Western men also rate handshakes initiated by men and women differently, the study found.
"We know from previous studies that handshaking positively affects people's first impressions and evaluations of others," said U. of I. graduate student Yuta Katsumi.
The team showed 88 Western and East Asian men and women short videos of two avatar characters -- a "guest" and a "host" -- interacting in a business setting. The characters either shook hands at the beginning of the meeting or started their interaction without a handshake. After watching each video, participants were asked how interested they would be in doing business with the video's host, and how competent he or she seemed to be.
"Handshaking is an inherently Western behaviour customary in business contexts, and it's also a historically male behaviour," Katsumi said. He hypothesized that expectations about handshakes would change how positively people rated social interactions in the videos.
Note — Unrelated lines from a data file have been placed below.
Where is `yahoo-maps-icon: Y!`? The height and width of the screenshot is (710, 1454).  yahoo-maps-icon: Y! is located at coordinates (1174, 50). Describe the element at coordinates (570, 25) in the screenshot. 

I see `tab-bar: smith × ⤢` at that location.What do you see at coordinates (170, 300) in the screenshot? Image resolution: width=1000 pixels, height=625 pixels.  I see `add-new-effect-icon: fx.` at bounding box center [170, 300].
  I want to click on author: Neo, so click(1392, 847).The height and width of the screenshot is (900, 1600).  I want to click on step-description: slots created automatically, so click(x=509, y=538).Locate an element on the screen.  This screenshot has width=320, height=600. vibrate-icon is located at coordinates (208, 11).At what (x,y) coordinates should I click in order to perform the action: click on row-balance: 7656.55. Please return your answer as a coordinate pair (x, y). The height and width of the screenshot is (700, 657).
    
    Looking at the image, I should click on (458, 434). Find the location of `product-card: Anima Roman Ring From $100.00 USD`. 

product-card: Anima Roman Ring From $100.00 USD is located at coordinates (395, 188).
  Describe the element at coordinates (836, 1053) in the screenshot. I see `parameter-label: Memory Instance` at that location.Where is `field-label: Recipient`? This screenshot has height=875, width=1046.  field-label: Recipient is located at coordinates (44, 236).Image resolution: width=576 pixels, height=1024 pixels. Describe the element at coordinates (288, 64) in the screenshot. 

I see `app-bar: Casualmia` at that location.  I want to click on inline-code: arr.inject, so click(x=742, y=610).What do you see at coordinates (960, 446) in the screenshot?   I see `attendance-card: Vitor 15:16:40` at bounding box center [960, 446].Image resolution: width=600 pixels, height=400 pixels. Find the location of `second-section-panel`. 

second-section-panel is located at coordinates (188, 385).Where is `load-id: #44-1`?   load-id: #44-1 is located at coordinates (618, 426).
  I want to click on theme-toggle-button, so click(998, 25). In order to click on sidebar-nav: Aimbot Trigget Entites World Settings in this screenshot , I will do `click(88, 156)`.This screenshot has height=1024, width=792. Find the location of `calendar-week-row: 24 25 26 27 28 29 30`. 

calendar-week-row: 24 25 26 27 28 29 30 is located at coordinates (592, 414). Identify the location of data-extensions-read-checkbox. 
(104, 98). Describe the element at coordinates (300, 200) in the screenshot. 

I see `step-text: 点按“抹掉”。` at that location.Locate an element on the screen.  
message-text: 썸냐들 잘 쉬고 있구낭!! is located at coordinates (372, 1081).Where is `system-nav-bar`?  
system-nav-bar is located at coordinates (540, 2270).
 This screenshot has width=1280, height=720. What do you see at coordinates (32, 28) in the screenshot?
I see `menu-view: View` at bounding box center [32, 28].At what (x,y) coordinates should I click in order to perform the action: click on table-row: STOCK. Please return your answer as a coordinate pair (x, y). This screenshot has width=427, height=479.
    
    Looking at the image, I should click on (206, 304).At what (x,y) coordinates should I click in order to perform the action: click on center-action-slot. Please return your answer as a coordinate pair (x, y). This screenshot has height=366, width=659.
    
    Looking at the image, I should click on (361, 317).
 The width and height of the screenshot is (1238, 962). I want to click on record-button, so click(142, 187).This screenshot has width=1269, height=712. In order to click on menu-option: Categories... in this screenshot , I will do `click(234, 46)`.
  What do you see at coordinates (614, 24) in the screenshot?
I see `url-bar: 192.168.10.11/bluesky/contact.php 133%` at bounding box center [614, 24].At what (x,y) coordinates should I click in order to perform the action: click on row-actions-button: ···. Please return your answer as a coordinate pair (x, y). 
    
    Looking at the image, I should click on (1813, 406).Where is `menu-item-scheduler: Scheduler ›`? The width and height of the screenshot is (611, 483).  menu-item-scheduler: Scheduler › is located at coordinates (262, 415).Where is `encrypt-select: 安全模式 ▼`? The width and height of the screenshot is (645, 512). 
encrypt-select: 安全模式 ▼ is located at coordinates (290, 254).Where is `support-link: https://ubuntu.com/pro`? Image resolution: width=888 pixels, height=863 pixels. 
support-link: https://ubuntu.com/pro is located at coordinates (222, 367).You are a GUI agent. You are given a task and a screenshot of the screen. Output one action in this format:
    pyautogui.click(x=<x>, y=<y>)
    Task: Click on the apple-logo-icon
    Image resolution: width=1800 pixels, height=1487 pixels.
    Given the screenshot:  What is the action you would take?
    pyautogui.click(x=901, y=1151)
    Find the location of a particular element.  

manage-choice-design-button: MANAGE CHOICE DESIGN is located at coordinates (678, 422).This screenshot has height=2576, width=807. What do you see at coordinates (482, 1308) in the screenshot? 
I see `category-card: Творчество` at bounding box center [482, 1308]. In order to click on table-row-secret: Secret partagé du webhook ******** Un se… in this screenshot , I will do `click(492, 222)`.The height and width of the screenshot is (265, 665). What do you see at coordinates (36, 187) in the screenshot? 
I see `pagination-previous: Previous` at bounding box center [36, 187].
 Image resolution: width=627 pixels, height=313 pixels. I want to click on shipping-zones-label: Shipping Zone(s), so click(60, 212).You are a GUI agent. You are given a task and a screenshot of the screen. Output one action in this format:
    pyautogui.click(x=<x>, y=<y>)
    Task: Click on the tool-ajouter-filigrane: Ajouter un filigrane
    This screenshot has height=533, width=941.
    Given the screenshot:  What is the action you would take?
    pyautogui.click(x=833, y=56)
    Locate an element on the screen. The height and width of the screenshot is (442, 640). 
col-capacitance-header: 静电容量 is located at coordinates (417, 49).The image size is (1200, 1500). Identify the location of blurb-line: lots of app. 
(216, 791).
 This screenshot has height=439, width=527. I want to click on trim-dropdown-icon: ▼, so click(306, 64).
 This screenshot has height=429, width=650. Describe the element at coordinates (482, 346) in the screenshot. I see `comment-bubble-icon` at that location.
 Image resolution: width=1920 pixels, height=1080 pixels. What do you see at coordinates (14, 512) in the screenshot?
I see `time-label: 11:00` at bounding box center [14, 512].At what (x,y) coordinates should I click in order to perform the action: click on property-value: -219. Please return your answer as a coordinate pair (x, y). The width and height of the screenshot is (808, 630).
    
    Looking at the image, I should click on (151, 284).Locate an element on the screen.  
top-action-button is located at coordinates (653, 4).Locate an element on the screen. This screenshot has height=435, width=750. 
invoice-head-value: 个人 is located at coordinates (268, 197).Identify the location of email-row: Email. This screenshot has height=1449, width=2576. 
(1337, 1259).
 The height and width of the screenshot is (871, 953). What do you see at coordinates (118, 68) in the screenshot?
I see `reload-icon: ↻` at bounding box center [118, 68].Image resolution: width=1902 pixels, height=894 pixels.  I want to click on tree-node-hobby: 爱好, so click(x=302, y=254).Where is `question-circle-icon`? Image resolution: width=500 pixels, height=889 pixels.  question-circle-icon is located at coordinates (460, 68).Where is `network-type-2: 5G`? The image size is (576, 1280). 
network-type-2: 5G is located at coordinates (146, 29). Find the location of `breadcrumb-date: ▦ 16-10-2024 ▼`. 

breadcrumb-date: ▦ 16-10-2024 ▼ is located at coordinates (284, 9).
The team found that, compared with East Asians, Western participants had more positive evaluations of social interactions involving handshakes. The team also saw that Western men and women evaluated the situations differently. Western women rated all interactions with handshakes more positively than those without. Western men evaluated male hosts less positively when they did not shake hands, but they rated female hosts equally positively regardless of whether a handshake occurred.
"Our results show that in Western males there is a clear expectation to shake hands during first encounters with other males," Florin Dolcos said. "But they don't seem to be affected by the absence of a handshake when interacting with females. This is clear evidence of how subtle things that might seem trivial can make a big difference in daily social interactions."
The research is reported in the Journal of Nonverbal Behavior.